Task inputs:
--------------------

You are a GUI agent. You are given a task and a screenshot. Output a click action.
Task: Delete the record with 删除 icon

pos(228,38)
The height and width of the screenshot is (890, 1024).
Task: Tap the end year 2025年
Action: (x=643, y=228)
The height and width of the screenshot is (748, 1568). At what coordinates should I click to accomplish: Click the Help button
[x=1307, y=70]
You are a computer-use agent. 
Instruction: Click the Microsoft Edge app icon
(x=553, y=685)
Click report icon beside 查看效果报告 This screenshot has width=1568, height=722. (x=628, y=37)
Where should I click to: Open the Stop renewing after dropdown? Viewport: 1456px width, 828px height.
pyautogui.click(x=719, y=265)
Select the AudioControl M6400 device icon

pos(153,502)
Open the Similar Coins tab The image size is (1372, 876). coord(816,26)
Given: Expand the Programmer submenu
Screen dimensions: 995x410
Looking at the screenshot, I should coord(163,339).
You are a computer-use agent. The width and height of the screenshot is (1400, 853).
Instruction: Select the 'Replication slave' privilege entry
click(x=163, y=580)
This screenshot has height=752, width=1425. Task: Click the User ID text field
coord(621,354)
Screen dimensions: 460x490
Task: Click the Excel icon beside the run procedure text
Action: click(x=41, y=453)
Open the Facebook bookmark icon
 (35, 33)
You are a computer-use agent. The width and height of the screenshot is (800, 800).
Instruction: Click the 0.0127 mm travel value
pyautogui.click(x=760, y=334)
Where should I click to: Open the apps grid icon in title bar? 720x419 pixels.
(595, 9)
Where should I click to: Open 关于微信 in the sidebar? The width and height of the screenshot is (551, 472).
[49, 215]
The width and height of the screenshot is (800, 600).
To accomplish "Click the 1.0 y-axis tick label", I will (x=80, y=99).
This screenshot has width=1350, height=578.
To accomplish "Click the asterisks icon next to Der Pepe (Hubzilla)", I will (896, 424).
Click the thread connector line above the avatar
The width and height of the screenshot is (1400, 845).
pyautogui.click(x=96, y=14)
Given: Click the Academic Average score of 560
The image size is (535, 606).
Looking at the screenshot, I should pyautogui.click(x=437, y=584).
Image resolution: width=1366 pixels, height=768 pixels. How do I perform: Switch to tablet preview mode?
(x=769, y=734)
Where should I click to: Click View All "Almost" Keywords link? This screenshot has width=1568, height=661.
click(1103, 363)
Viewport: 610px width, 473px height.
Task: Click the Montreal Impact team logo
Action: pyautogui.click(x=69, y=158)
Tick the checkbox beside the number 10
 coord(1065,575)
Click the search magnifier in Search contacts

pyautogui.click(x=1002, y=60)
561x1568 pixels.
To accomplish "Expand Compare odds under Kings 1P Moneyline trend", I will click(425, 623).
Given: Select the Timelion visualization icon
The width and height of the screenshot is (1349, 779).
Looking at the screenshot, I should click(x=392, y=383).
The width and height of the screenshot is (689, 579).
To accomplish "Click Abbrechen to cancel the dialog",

--------------------

Problem to work on:
Each line from the one that includes "Instruction: Click the 0.0127 mm travel value" down to the close of the records above is to be given again exactly, and no other line is to appear.

Your response:
Instruction: Click the 0.0127 mm travel value
pyautogui.click(x=760, y=334)
Where should I click to: Open the apps grid icon in title bar? 720x419 pixels.
(595, 9)
Where should I click to: Open 关于微信 in the sidebar? The width and height of the screenshot is (551, 472).
[49, 215]
The width and height of the screenshot is (800, 600).
To accomplish "Click the 1.0 y-axis tick label", I will (x=80, y=99).
This screenshot has width=1350, height=578.
To accomplish "Click the asterisks icon next to Der Pepe (Hubzilla)", I will (896, 424).
Click the thread connector line above the avatar
The width and height of the screenshot is (1400, 845).
pyautogui.click(x=96, y=14)
Given: Click the Academic Average score of 560
The image size is (535, 606).
Looking at the screenshot, I should pyautogui.click(x=437, y=584).
Image resolution: width=1366 pixels, height=768 pixels. How do I perform: Switch to tablet preview mode?
(x=769, y=734)
Where should I click to: Click View All "Almost" Keywords link? This screenshot has width=1568, height=661.
click(1103, 363)
Viewport: 610px width, 473px height.
Task: Click the Montreal Impact team logo
Action: pyautogui.click(x=69, y=158)
Tick the checkbox beside the number 10
 coord(1065,575)
Click the search magnifier in Search contacts

pyautogui.click(x=1002, y=60)
561x1568 pixels.
To accomplish "Expand Compare odds under Kings 1P Moneyline trend", I will click(425, 623).
Given: Select the Timelion visualization icon
The width and height of the screenshot is (1349, 779).
Looking at the screenshot, I should click(x=392, y=383).
The width and height of the screenshot is (689, 579).
To accomplish "Click Abbrechen to cancel the dialog",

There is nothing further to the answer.